Photo: Ilustrasi net/Ist
Berita Banjar, (harapanrakyat.com),-
Jumlah kasus perceraian di Kota Banjar cukup tinggi dari tahun ke tahun. Tercatat pada tahun 2013 terdapat 800 kasus, 2014 terdapat 1.128 kasus, tahun 2015 turun menjadi 940 kasus, dan di tahun 2016 hingga bulan Agustus tehitung 512 kasus.
Seperti dikutip dari laman Badan Peradilan Agama (Badilag), kasus perceraian di Kota Banjar didominasi oleh faktor ekonomi. Pada tahun 2015 terdapat 557 faktor ekonomi, sedangkan pada tahun 2016 hingga bulan Agustus terdapat 305 perkara. Jumlah tersebut lebih tinggi dibandingkan faktor ketidakharmonisan yang pada tahun 2015 mencapai 285 perkara, dan tahun 2016 mencapai 131 perkara.
Menanggapi hal itu, aktivis PMII Kota Banjar, Khoerom Munasir, menilai, angka kasus perceraian yang cukup tinggi bagi sebuah kota kecil ini menjadi keprihatinan tersendiri ketika melihat faktor ekonomi yang mendominasinya. Pasalnya, jumlah sebanyak itu menunjukkan bahwa pemerintah masih perlu terobosan baru dalam menanggulangi faktor ekonomi.
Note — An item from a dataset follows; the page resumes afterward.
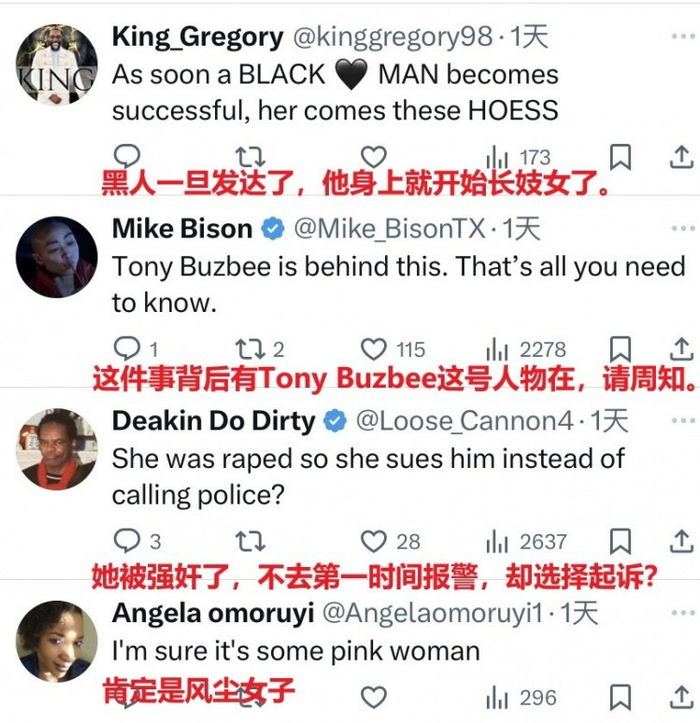Visit @Mike_BisonTX handle link
This screenshot has height=723, width=700.
[x=390, y=229]
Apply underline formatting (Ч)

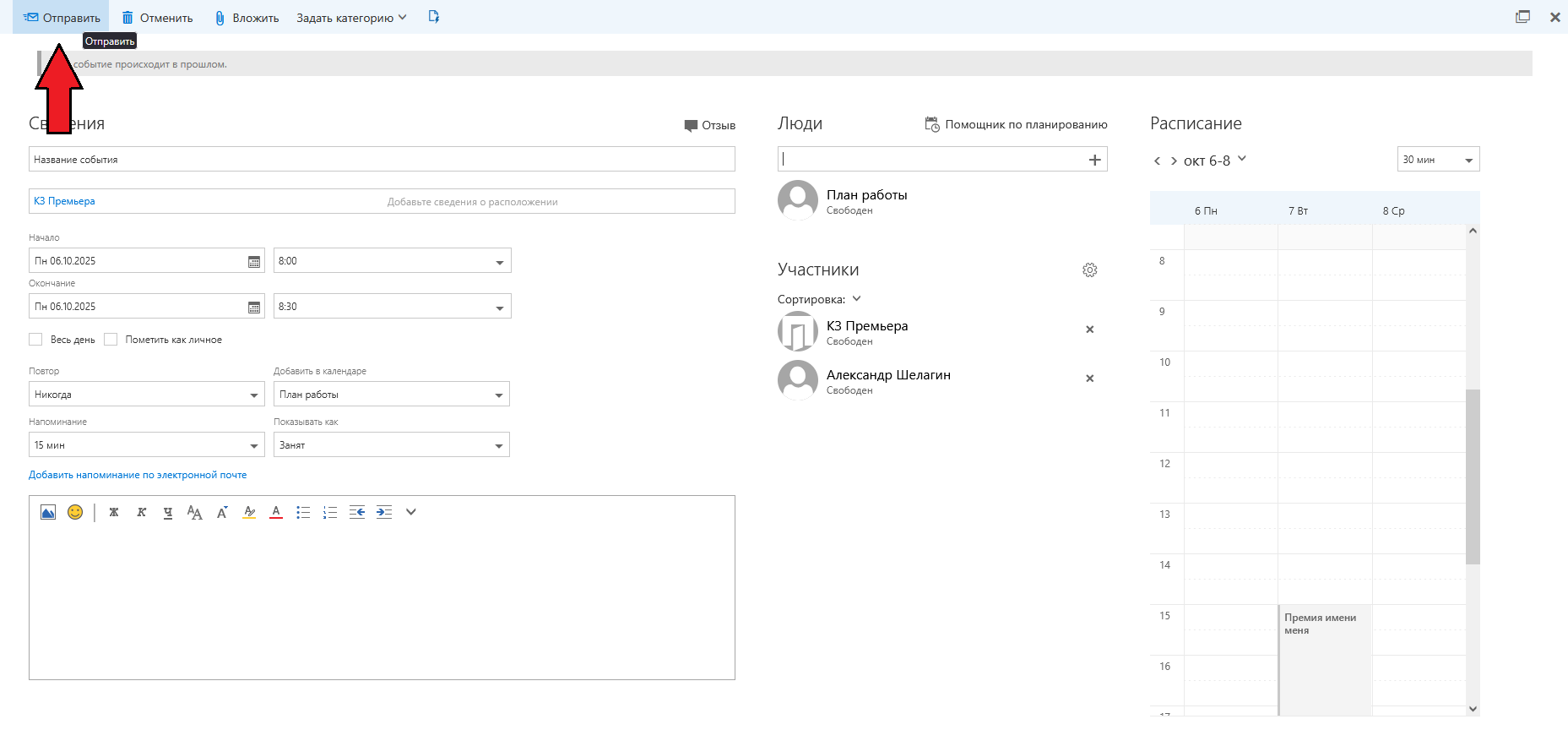click(168, 512)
“Angkanya cukup fantastis, walaupun tidak sebanyak di daerah lain, tapi bisa dibilang pelaku pernikahan yang kandas akibat ekonomi akan menjadi problem tersendiri bagi pemerintah Kota Banjar, yakni ketimpangan sosial semakin tinggi,” ujarnya, kepada Koran HR, Selasa (06/09/2016) lalu.
Menurutnya, solusi yang tepat guna mengurangi angka perceraian, Pemkot Banjar harus menyediakan lapangan pekerjaan yang cukup bagi warganya. Sebab, sampai saat ini budaya urbanisasi masih menjadi pilihan warga Kota Banjar.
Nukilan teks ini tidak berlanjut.